Imagine you painted your phone number in big letters over the street-facing side of your house and THEN demand everyone leave out the number from their photos.

Ridiculous.

But most of my fellow Germans are currently riding the hardcore eco-socialist wave and technological innovations don't exactly fall on fertile ground right now in this country. A few more of these "get-off-my-lawn" follies and we've successfully reduced this once-great country to a ecologically superior open-air museum of life in the good old days. If critics of this neo-luddite craze are publicly asking in editorials if automobile and plane, where they invented today, would have a chance of NOT being verboten instantly. Only to receive angry letters that planes and automobiles ought to be made illegal as soon as possible...

Re:Why do Germans expect special treatment? (0)

Anonymous Coward | more than 3 years ago | (#34148124)

And if everyone and their pet could see this information if they walked
by, so what?

My supposed dog is not a corporation doing systematic surveillance
of virtually all of our country. The point being systematic.

The lawmaker as well as public opinion came to the opinion that this
ought to at least be regulated. Which is not really surprising,
we _are_ in germany after all. This wouldn't feel like home if there
were stuff that is unregulated, would it?

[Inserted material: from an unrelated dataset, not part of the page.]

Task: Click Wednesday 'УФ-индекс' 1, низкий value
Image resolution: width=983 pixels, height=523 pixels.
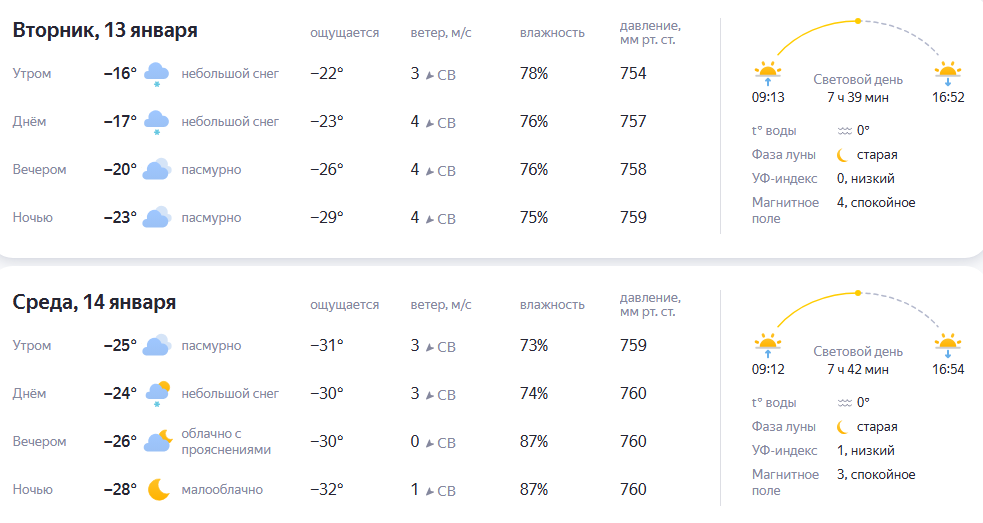Action: tap(865, 451)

Regarding the rant at the end of your post,

You know, there were protests against automobiles back in the day.
Scares horses and kids. Stinks. Is loud, too fast.
The germany of today is pancakes compared to the imperial
germany that saw the introduction of motorcars and airplanes.
I mean, they introduced regulation for church bell ringing.

This place (even more than today) was like one big allotment
gardening complex.

Still, as today, the industry managed to produce innovative
products (that you allege not to have a chance today).

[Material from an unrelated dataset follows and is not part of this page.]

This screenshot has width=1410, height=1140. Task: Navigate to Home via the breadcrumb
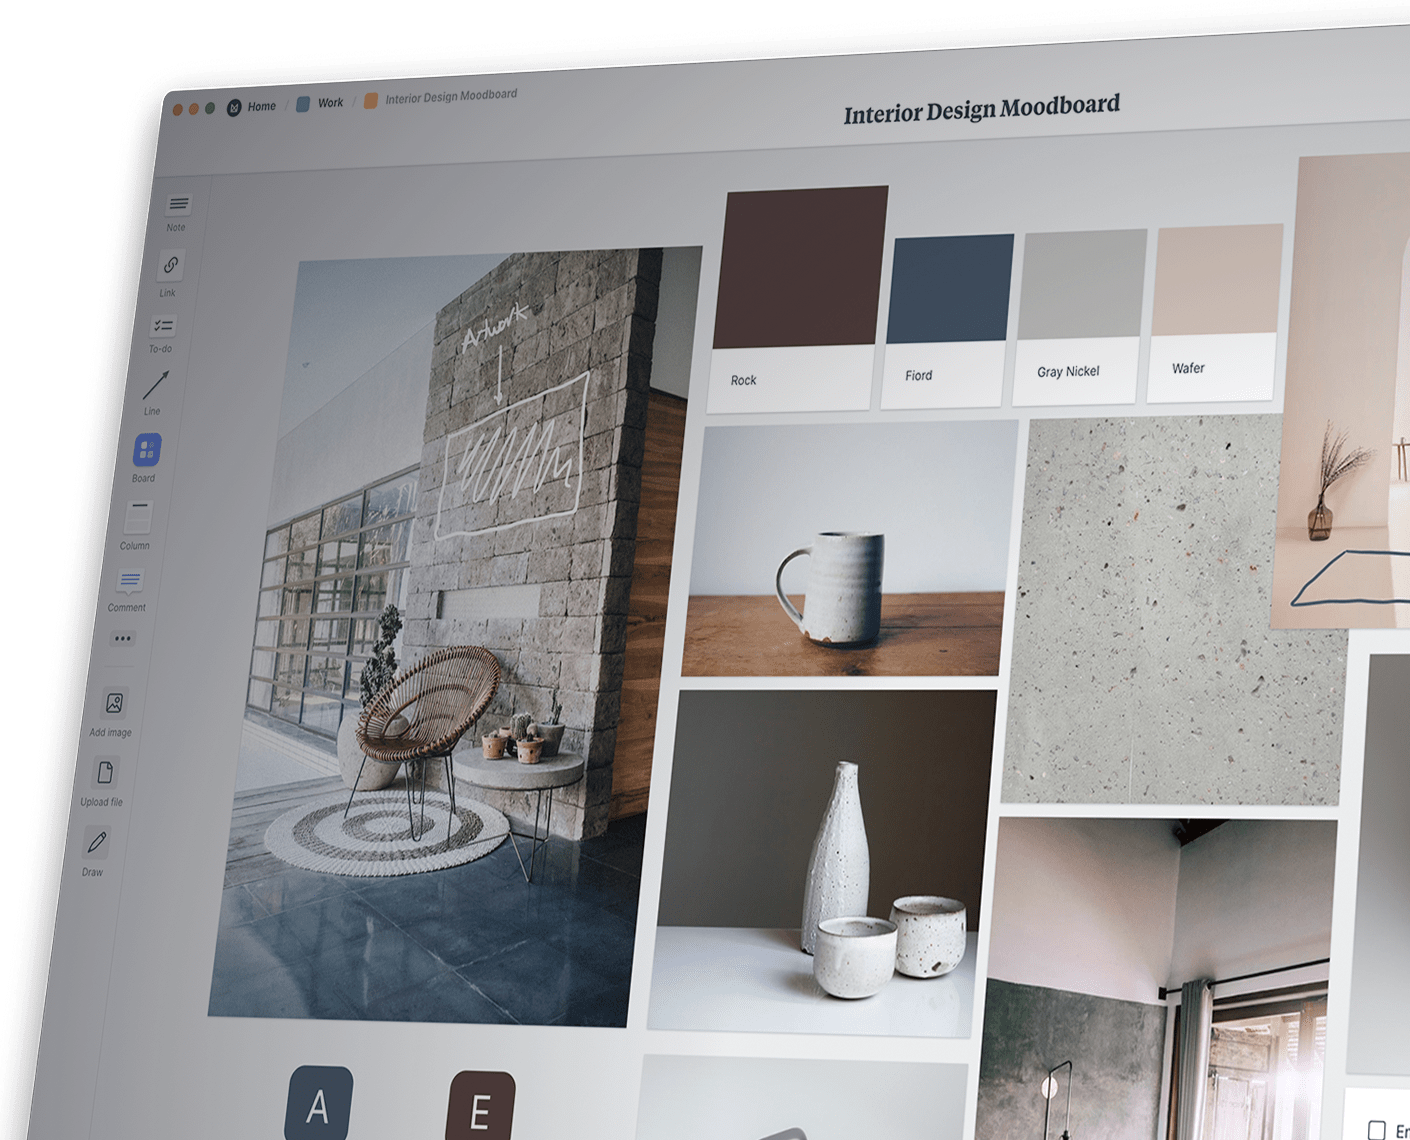[x=260, y=105]
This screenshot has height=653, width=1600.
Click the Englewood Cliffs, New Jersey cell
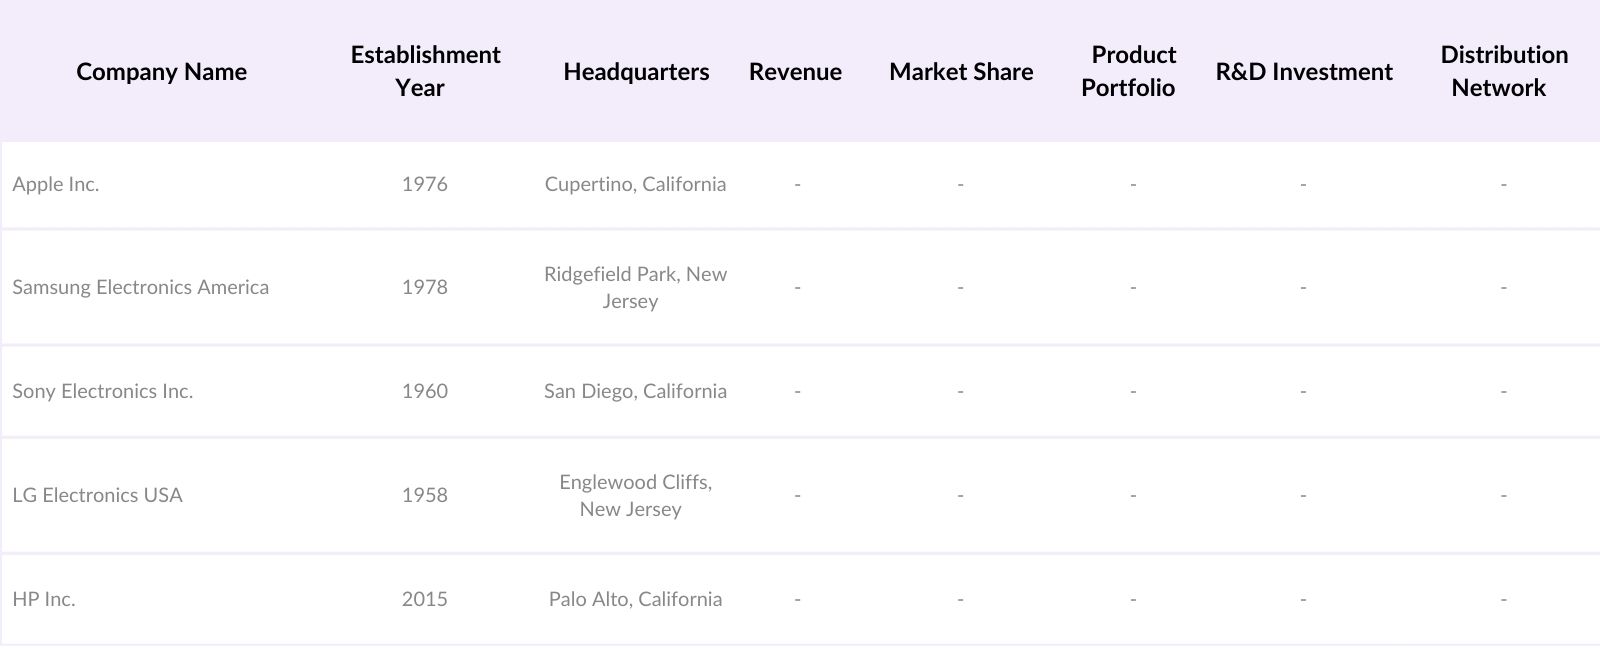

Re:Why do Germans expect special treatment? (1)

Synonymous Homonym (1901660) | more than 3 years ago | (#34152732)

a Google competitor would provide the services with the blurring feature

Actually, a German company provides a kind of street view without blurring whatsoever, and has a playground search engine too, and people apparently like it.
But when Google does it, it is somehow violation of privacy.

Re:Why do Germans expect special treatment? (0)

Anonymous Coward | more than 3 years ago | (#34148246)

God let this be a troll.
You are one of the reasons the world laughs about the US. Are your parents siblings?
An American company still has to abide German law if they drive around in Germany and take pictures.
You know that US-Law is not the law outside the US?
I had the house i'm living in be blurred out of street view.
Why? Because when anybody wants to find out that my Landlord still has the X-Mas decoration on the porch in February, they have to come here.

Amateurs (1)

gweihir (88907) | more than 3 years ago | (#34146950)

This only happens if you really do not understand your own application. In addition, anybody with at least a bit security knowledge would have blurred in the source material, thereby making this screwup impossible.

Seems the times were Google was a technology leader are over.

Re:Amateurs (3, Insightful)

SydShamino (547793) | more than 3 years ago | (#34147064)

And what happens when the house's new owners want it unblurred? Google has to send out a new truck because their only copy of the existing picture is blurry?

I think Google operates under the memo "Never delete anything without a court order." They're required to blur the images they display, not their source material they store internally, so they didn't.

Re:Amateurs (1)

maxwell demon (590494) | more than 3 years ago | (#34148898)

Well, they would of course keep the unblurred material at some not publicly accessible place, but the point is that blurring would be done directly on the images used for the service, instead of added dynamically. That way, something would be blurred either everywhere or nowhere.

Re:Amateurs (1)

kju (327) | more than 3 years ago | (#34149244)

And what happens when the house's new owners want it unblurred? Google has to send out a new truck because their only copy of the existing picture is blurry?

Yes, they would have to. Google has already announced that the blur will be made permanent and no unblurred data will be kept. The current malfunctioning way is just a stop-gap measure.